THE LIGHT THAT FAILED succeeded with critics in 1939, one more of that year’s astounding crop of noteworthy productions. A $3,500,000 gross logged a respectable 58th in the horde, another success for star Ronald Colman, and for director William A. Wellman, who scored even bigger in ’39 with Beau Geste. Like that desert adventure, this was partly set in Africa. Here it was the Sudan, and its colonial context, from Rudyard Kipling’s 1891 debut novel, fit in with 1939’s volley of ‘Hail Britannia!’ salutes, forming square with Gunga Din, Raffles, The Sun Never Sets, The Four Feathers, Goodbye Mr. Chips and The Private Lives Of Elizabeth And Essex. The talent-becomes-gallant chestnut also served to give a determined 21-year-old Ida Lupino her breakout role after eight years toiling through two dozen thankless parts.

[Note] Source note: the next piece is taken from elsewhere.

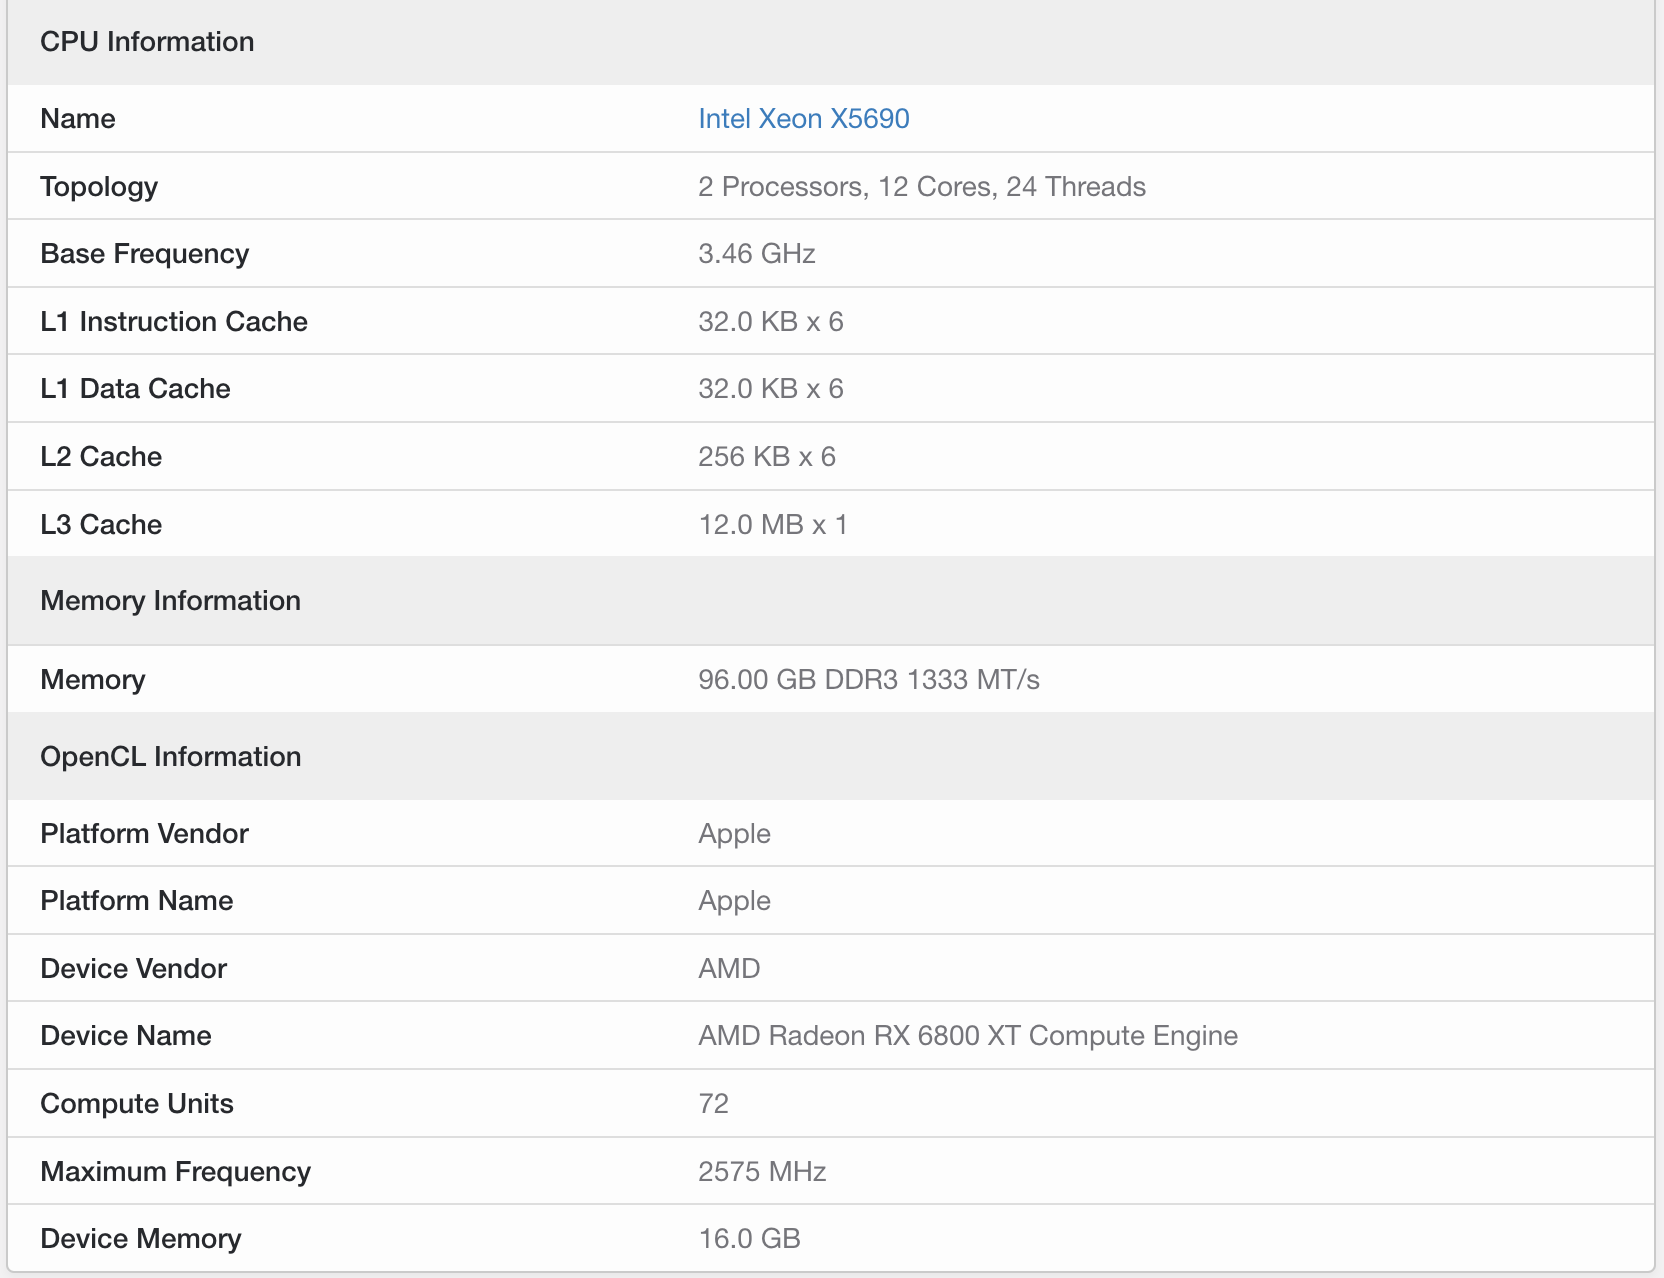Image resolution: width=1664 pixels, height=1278 pixels.
Task: Click the Base Frequency label
Action: (x=144, y=254)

The story begins in England in 1865 with a boy and girl swearing allegiance to one another “forever and ever.” Years on, the boy is a now a man, fighting Mahdist warriors in the Sudan. ‘Dick Heldar’ (Colman) receives a head wound while saving a comrade during a battle. Recovered, he finds success as a painter and briefly reunites with ‘Maisie’ (Muriel Angelus), also trying to make her way as an artist. His combat mate ‘Torpenhow’ (Walter Huston) becomes his roommate, repaying Dick by providing a studio place to work in. Dick’s output is profitable, but creatively indifferent, until Torp brings home needy, low-class ‘Bessie’ (Lupino) who inspires Dick to create his ‘masterpiece’ which he titles “Melancholia”. Then the old battle wound kicks in and Dick’s vision begins to go. He ultimately finds an answer to his despair: more war.

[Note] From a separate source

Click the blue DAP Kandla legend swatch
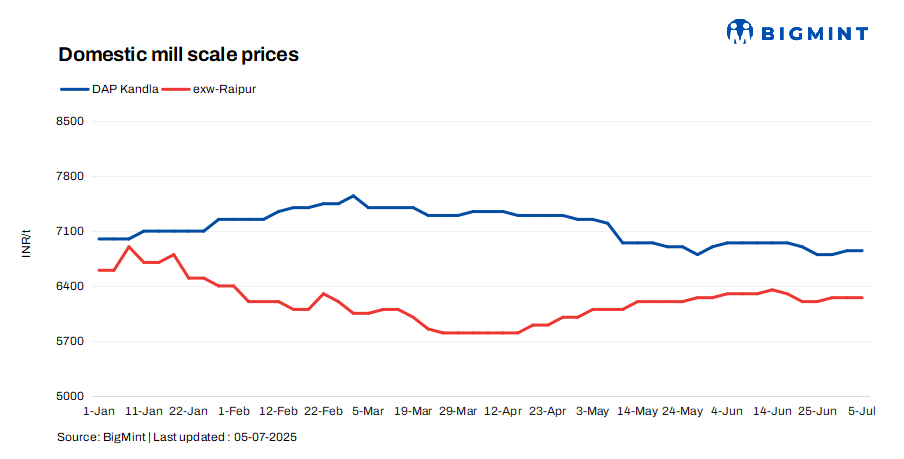coord(75,89)
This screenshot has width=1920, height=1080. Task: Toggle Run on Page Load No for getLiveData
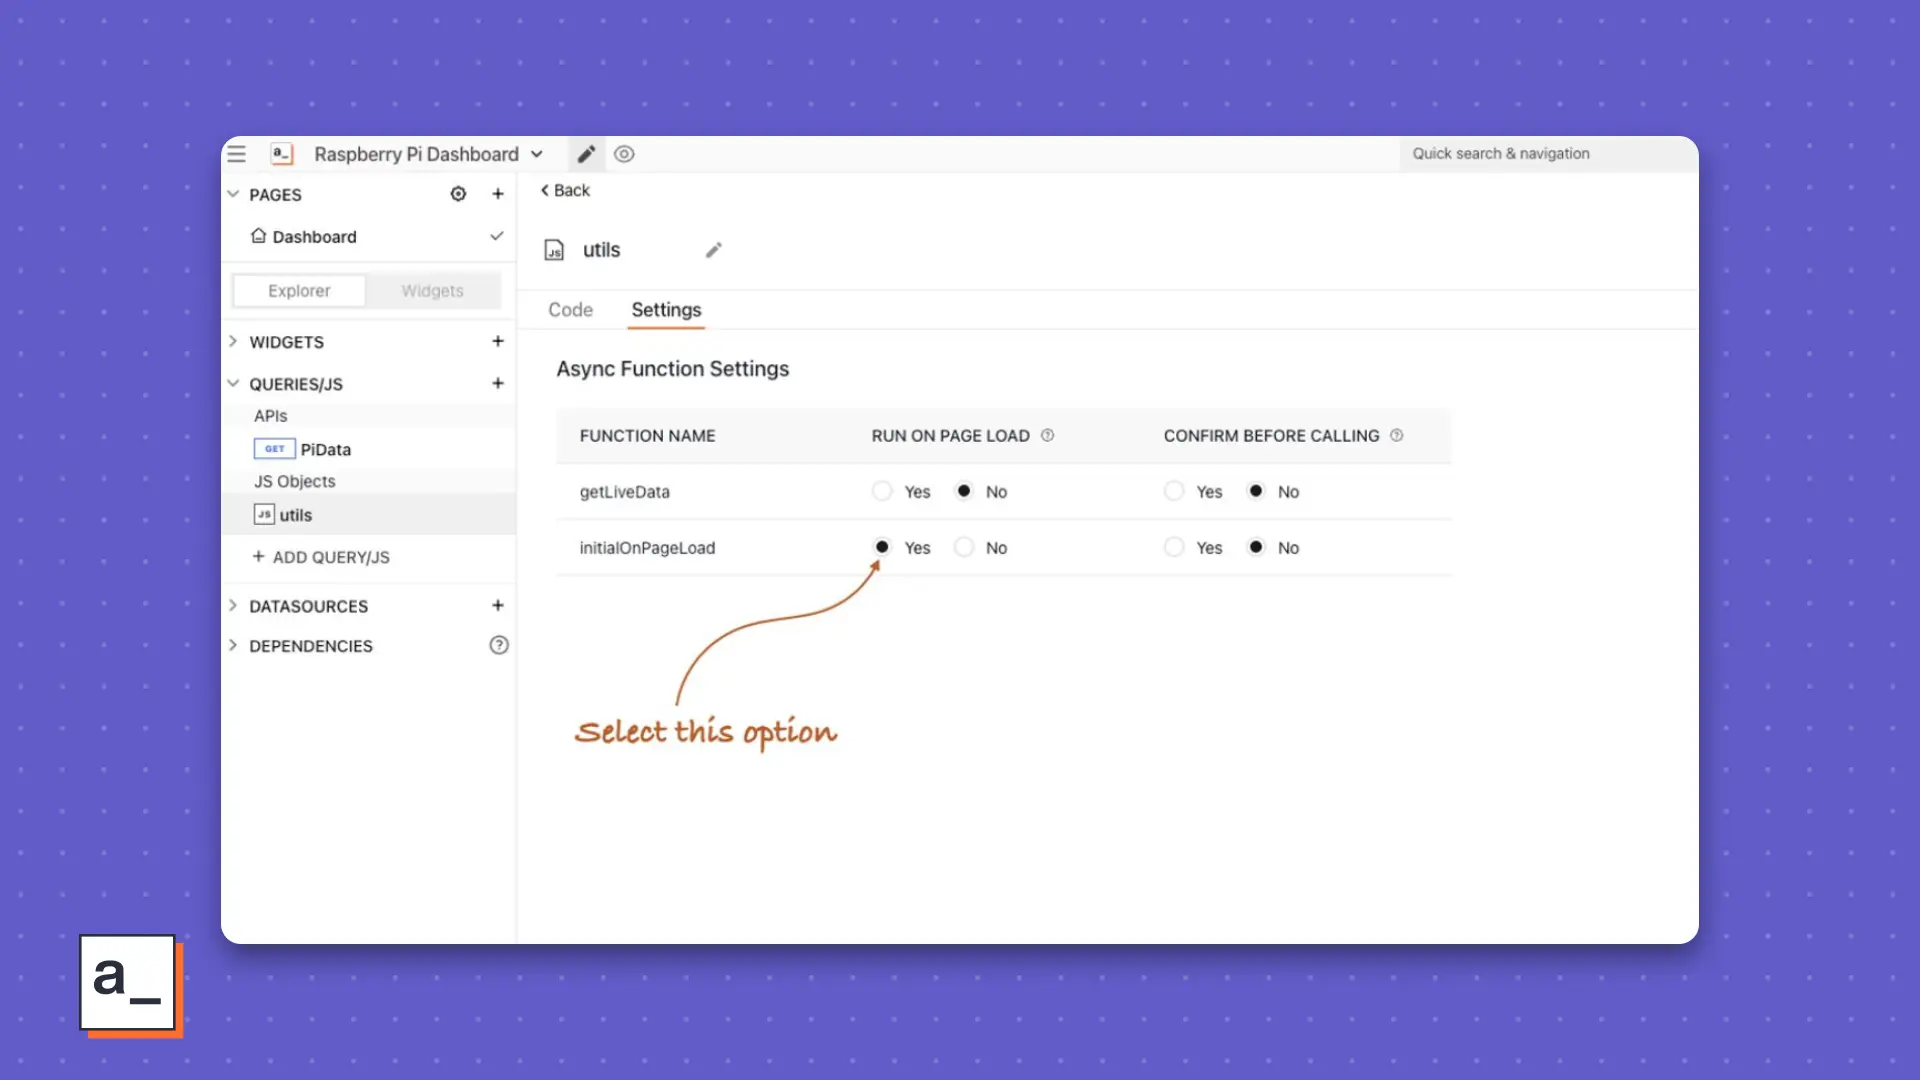(x=963, y=491)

The old-fashioned meller gets off to a rocky start with two poor choices for child actors, and Robert Carson’s script makes a rapid skip through the Sudan (long enough for a rousing, well-designed battle scene) and back to London. Huston’s British accent is sketchy, and Miss Angelus lacks charisma (she later observed “I was caught up in the glamour, but once in Hollywood I was nothing more than a tiny craft battling in an ocean beside much weightier ships”). But Colman’s innate charm and panache holds, delivering his customary fine work even though he and director Wellman were at odds from the get-go. The “find” is Lupino, who rips into her bitter street tart with fury, cinching a contract with Warner Brothers that gave her memorable roles in They Drive By Night, The Sea Wolf and High Sierra. *
Though the storyline’s on the quaint side and the rushed handling creaks some, once Bessie shows up and Dick’s affliction comes into play, the film develops a hold; it’s easy to see how it would have played to good effect in an earlier day and age. Nothing like a good suicidal cavalry charge to set everything right.
“Painting is seeing, then better remembering what you saw.”

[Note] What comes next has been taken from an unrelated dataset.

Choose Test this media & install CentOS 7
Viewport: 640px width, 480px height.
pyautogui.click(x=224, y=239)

New Mexico stood in for the Sudan. Music by Victor Young. With Dudley Digges, Pedro de Cordoba, Halliwell Hobbes, George Chandler. 97 minutes.
* Though 26-year-old Rudyard Kipling’s first novel was poorly reviewed when it came out; 47 years on, this movie version drew a good deal of praise. It had been done twice in the silent era.
Wellman: “Ronald Colman and Wellman, an odd combination to say the least. He didn’t like me; I didn’t like him—the only two things we agreed fully on.”